Please turn the records from the line containing "1000x676 pixels. At" through the line containing "tap(117, 279)" into a numbered list, omitting any blank lines.
━━━━━━━━━━
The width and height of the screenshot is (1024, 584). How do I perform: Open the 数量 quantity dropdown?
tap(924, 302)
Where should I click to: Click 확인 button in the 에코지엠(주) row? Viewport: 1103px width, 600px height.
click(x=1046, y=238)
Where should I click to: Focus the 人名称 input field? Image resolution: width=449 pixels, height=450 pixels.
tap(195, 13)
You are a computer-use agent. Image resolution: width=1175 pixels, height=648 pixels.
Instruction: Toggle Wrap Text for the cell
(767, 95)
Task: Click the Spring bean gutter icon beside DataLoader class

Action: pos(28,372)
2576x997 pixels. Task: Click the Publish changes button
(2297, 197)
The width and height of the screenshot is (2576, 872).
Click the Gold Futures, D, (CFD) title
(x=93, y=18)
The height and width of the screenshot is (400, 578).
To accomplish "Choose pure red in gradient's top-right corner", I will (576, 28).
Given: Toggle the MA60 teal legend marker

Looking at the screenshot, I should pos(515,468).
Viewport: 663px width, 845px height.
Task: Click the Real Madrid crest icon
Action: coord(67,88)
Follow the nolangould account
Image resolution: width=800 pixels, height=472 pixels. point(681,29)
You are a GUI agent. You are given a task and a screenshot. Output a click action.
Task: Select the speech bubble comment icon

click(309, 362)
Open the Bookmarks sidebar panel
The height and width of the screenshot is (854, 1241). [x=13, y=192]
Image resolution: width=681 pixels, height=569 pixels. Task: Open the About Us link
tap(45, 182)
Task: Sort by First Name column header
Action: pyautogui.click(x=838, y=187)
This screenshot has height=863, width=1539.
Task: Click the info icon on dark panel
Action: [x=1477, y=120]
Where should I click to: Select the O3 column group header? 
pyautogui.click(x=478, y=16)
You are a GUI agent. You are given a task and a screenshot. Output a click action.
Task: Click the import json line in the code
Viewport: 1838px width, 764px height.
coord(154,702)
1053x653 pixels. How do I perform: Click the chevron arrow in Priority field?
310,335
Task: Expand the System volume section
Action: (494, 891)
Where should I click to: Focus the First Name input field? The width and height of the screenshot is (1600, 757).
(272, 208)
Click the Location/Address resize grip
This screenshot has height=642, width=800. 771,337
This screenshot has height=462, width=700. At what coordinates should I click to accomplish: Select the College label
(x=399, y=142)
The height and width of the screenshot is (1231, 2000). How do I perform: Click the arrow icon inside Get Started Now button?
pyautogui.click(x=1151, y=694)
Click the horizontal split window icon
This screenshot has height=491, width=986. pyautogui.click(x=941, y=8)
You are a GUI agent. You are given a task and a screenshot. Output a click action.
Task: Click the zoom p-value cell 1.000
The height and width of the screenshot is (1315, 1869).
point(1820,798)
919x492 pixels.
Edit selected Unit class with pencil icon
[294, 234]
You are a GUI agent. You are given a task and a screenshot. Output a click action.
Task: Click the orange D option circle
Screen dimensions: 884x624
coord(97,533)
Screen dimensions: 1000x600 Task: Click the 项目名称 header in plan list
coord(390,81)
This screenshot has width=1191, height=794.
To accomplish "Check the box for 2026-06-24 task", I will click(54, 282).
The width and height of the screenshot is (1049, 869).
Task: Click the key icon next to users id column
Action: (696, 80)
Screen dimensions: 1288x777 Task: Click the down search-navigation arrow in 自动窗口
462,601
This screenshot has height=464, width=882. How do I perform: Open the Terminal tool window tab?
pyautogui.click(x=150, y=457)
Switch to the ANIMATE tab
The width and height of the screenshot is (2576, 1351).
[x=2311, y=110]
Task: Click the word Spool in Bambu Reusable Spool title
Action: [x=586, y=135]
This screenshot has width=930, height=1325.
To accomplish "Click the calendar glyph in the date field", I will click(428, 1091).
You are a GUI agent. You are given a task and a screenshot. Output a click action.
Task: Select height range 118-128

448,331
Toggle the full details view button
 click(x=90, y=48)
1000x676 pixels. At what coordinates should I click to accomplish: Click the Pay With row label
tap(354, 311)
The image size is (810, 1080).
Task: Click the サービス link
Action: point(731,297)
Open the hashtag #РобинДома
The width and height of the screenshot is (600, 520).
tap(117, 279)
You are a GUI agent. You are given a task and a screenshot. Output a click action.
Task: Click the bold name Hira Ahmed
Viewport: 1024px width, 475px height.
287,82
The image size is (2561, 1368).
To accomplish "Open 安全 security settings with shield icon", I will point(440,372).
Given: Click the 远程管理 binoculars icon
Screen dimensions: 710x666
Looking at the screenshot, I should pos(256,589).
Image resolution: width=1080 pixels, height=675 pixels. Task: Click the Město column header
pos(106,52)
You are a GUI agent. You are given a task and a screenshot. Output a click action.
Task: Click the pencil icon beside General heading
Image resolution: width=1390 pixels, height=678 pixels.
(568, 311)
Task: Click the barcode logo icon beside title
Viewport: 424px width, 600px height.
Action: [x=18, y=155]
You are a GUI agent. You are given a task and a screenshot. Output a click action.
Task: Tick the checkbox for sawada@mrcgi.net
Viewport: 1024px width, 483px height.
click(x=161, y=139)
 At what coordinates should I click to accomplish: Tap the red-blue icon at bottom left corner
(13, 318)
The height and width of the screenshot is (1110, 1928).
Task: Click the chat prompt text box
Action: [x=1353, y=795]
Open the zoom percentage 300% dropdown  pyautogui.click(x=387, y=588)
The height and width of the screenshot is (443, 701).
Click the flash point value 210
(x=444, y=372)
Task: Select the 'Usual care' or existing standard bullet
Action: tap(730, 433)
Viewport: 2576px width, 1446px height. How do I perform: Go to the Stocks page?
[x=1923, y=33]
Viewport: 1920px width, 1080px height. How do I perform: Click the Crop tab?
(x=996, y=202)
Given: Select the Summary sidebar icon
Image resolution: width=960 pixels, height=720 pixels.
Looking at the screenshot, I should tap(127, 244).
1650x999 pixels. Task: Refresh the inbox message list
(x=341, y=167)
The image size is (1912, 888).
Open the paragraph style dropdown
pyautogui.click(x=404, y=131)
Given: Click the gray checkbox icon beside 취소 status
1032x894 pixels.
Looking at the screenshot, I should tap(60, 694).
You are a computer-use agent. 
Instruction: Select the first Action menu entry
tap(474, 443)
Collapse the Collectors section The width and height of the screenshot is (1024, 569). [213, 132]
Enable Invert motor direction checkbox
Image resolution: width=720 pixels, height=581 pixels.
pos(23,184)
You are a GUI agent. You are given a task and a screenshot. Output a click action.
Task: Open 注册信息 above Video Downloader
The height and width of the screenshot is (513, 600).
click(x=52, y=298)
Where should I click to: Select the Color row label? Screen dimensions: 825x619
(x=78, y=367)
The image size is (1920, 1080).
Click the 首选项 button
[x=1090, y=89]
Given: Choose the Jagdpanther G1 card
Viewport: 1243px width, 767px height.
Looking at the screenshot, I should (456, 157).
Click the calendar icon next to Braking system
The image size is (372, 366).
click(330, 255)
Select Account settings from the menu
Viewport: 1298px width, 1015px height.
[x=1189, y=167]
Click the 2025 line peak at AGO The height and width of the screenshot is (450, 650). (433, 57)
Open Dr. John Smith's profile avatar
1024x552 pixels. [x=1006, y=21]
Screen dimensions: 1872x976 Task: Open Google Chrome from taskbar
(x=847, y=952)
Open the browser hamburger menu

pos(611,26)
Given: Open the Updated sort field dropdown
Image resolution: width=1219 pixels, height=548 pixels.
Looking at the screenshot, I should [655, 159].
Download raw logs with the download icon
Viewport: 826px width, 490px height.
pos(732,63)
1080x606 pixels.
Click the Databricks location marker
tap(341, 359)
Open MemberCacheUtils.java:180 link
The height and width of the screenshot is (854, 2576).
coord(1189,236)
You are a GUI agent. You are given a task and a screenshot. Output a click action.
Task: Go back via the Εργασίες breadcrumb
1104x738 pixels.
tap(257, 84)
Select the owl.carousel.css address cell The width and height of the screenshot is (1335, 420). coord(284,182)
━━━━━━━━━━
# Task output
1. 1000x676 pixels. At what coordinates should I click to accomplish: Click the Pay With row label
2. tap(354, 311)
3. The image size is (810, 1080).
4. Task: Click the サービス link
5. Action: point(731,297)
6. Open the hashtag #РобинДома
7. The width and height of the screenshot is (600, 520).
8. tap(117, 279)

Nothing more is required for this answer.